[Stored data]
▽

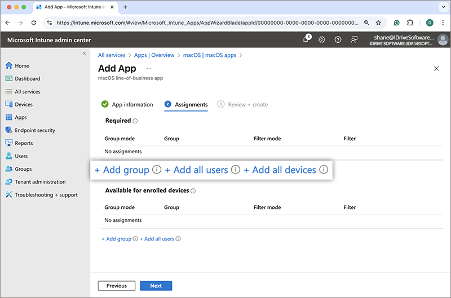Click Add group under Required
This screenshot has height=298, width=451.
[122, 170]
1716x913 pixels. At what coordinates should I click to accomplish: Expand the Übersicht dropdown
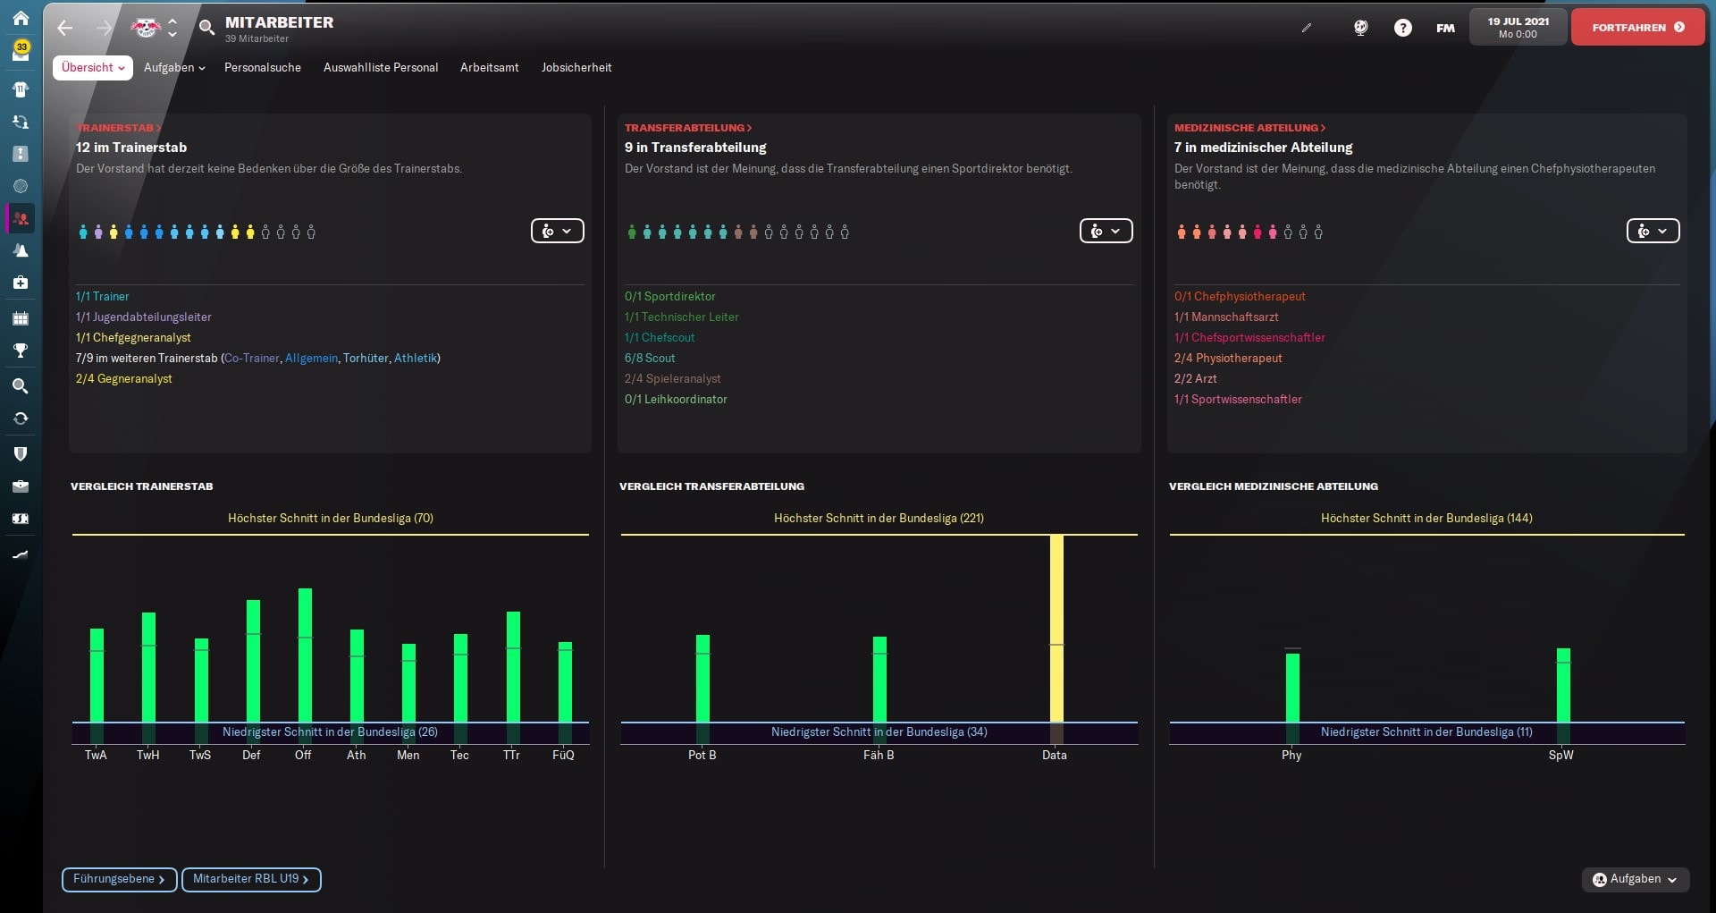tap(93, 68)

△

◆ Task directions
I would like an exact copy of the lines from the one holding "1716x913 pixels. At" through the last line of the entries above, with the pictures left out.

◆ Response to the exercise
1716x913 pixels. At what coordinates should I click to accomplish: Expand the Übersicht dropdown
tap(93, 68)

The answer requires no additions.